Bu kurnazca yorum Timur ordusunun moralinin artmasına sebep olmuş ve bu açıklama here yere yayılmıştır. Ordu, Osmanlı ordusu ile karşılaşmak konusunda isteksizdi, Osmanlı diğer düşmanlara benzemiyor, ordusu ve askerleri diğerleri gibi meydanı bırakıp kaçacak veya kendi ordularının sayıca üstünlüğünden etkilenmeyecek kadar yaman bir orduydu. Kuyruklu yıldız da bunun üzerine gelince hoşnutsuzluk daha yaygın olarak dillendirilmeye başlanmıştı çünkü “garpte görünen hacer-i semavilerin11 şarktan gelen bir orduya felaket getireceği” söyleniyordu.12 Fakat Timur’un kararları kendisinin aslında çok önceden kararını verdiği stratejisine ve siyasi niyetlerine dayanıyordu ama ordu içindeki maneviyatı görmezden gelemezdi. Başka birini buldu ve o da yaşlı ve kurnaz biri olduğundan ona eski bir Arapça yazı bulduğunu ve orada “hayvanlar
bürcünde bir haceri semavi görünürse bunun şarktan gelen ordunun garpteki orduyu mağlup ve hükümdarını esir edeceğine alamet telakki edilmesi gerektiğinin” yazdığını söylemişti.13 Bu da elbette istenen etkiyi göstermiş ve ordunun maneviyatı yükselmiş ve savaşa hazır hale gelmişti.14

Burada Timur’un karmaşık karakteri ve çevresindekiler ve kendinden sonrakiler tarafından bazen çelişki gibi görününen hareket tarzını anlamak önemlidir. O kimi zaman batıl şeylere inanır gibi görünür fakat kritik anlarda inandığını ve bildiğini yapar ve batıl görününe inançları reddederdi.15 Buna güzel bir örnek Delhi muharebesi öncesinde yaşanmış ve kayıtlara girmiştir.
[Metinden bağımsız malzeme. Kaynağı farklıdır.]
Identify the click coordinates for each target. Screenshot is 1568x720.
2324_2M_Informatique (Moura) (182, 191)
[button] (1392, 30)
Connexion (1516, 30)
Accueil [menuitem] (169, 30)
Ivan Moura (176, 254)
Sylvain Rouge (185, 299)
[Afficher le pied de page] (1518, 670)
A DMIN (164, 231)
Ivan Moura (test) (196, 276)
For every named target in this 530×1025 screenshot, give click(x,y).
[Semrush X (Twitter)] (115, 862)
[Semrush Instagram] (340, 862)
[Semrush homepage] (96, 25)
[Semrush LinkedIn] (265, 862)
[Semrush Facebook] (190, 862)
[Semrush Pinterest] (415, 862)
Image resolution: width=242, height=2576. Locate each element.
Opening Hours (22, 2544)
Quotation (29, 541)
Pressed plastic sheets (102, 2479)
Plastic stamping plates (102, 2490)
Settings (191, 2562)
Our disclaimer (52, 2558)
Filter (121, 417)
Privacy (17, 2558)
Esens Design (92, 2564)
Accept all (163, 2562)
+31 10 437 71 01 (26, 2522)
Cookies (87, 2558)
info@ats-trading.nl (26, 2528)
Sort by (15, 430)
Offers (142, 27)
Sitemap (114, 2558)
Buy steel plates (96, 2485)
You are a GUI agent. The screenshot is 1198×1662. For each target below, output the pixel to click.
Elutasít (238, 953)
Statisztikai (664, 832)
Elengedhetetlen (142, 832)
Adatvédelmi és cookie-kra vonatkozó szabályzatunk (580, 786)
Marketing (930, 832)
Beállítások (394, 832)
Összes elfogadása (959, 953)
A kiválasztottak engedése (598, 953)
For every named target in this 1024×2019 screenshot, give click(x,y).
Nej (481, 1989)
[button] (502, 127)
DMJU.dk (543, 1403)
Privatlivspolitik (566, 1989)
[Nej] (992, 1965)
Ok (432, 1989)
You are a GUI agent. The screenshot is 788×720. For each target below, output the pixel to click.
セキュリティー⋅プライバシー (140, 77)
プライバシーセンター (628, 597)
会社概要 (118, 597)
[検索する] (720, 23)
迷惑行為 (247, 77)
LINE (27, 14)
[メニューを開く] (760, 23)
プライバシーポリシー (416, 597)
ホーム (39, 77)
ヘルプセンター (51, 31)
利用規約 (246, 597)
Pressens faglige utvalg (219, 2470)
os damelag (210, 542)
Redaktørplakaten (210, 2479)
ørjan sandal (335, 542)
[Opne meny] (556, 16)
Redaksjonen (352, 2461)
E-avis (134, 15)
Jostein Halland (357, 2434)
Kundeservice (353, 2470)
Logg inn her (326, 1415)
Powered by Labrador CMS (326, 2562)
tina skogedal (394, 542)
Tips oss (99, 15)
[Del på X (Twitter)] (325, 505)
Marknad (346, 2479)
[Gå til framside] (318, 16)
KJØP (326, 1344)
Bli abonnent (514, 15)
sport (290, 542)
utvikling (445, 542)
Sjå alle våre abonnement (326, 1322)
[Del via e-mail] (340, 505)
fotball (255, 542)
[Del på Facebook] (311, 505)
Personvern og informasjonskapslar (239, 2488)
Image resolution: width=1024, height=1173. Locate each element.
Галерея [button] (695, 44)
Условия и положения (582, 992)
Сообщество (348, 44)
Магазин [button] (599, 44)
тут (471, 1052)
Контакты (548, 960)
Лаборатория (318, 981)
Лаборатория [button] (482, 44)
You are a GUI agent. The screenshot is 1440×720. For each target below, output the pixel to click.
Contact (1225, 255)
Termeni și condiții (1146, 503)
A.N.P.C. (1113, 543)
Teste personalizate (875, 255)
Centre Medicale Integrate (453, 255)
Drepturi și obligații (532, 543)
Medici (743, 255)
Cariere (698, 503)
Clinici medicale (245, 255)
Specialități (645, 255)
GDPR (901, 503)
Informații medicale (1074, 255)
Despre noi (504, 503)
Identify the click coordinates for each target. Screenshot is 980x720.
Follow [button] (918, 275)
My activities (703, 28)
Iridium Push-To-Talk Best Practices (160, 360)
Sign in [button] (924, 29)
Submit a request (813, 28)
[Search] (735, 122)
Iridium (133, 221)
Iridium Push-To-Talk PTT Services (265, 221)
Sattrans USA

Muharebe öncesi müneccimleri ona hücum için şartların uygun olmadığını söylemeleri üzerine o “ne sürur, ne keder, ne saadet ne de felaket
yıldızların hükmüne tabii değil ancak semai isimlerin ve insanların haliki olan Allahın takdirine bağlı” demiş ve yıldızların durumları ve yaklaşmalarına asla ehemmiyet vermeyip gereken tedbirleri hakkıyla aldıktan sonra planladığını gerçekleştirmede bir an bile tereddüt etmeyeceğini söylemiştir.16
—————————
9 a.g.e., s 258
10 Hammer, s 356
11 Aslen gök taşı anlamına gelir.
12 Melzig, Ankara Meydan Muharebesi, Çituri Biraderler Basımevi, İstanbul 1941, s 15
13 a.g.e., s 15
14 Osmanlı tarafında kötüye alemet bir olay morali düşürmüştü. Çubuk ovasına geldiklerinde Sultan’ın çadırı yani otağı kurulurken, Bayezid’in çadırı devrilmiş ve üç er ölmüştür. Rüzgar olmadan ve görünürde kimse dokunmadan olan bu olay kötü bir işaret olarak değerlendirilmiştir. Bakınız Şerif Baştav, 16. asırda
yazılmış Grekçe anonim Osmanlı tarihi (1373-1512), Ankara Üniversitesi DTCF Yayınları, Ankara, 1973,
s 104
15 Yusuf Ziya Özer, “Timur’un yaptığı işlere toptan bir bakış”, Belleten, Türk Tarih Kurumu basımevi, Ankara, 1945, Cilt IX, s 458

16 a.g.e., s 458

Timur son derece büyük bir komutan olarak her türlü bilgiyi istemiş ve sonunda kendi süzgecinden geçirerek ve çoğu zaman amaçlarını gerçekleştirmek yolunda kendisine yardımcı olacaksa sonuna kadar bunları kullanmış, her şeyden önemlisi büyük bir asker olarak her zaman ordusunun askeri açıdan hazır olmasına, stratejik ve taktik üstünlüğü elde etmeye gayret etmiştir. Müneccimleri dinlemiş, yıldızları incelemiş ama en son hareketi kendi istediği gibi yapmıştır.

BÖLÜM II:
TARAFLARIN HAREKETE GEÇMELERİ

“Eli altında kalabalık bir ordu ve zengin bir varlık varken kötülük isteyen düşmanları ile karşılaşmaktan, savaşa tutuşmaktan kaçınmadı, [Yıldırım] cihanda tek kalmak için kanatlarını açtı ve uçtu.”17
Yıldırım’dan mektuplarına sert cevaplar alan Timur’un aslında almayı beklediği karşılık da buydu. Son derece tecrübeli ve kurnaz olan Timur, mektuplaşmalarla hem zaman kazanıyor hem de savaşın getireceği ağır vebali tamamiyle Yıldırım’ın üzerine yıkabileceğini düşünüyordu. Yıldırım veya Timur mektuplaşmalarında ne derlerse desinler artık iki ordunun karşılaşması kaçınılmazdı.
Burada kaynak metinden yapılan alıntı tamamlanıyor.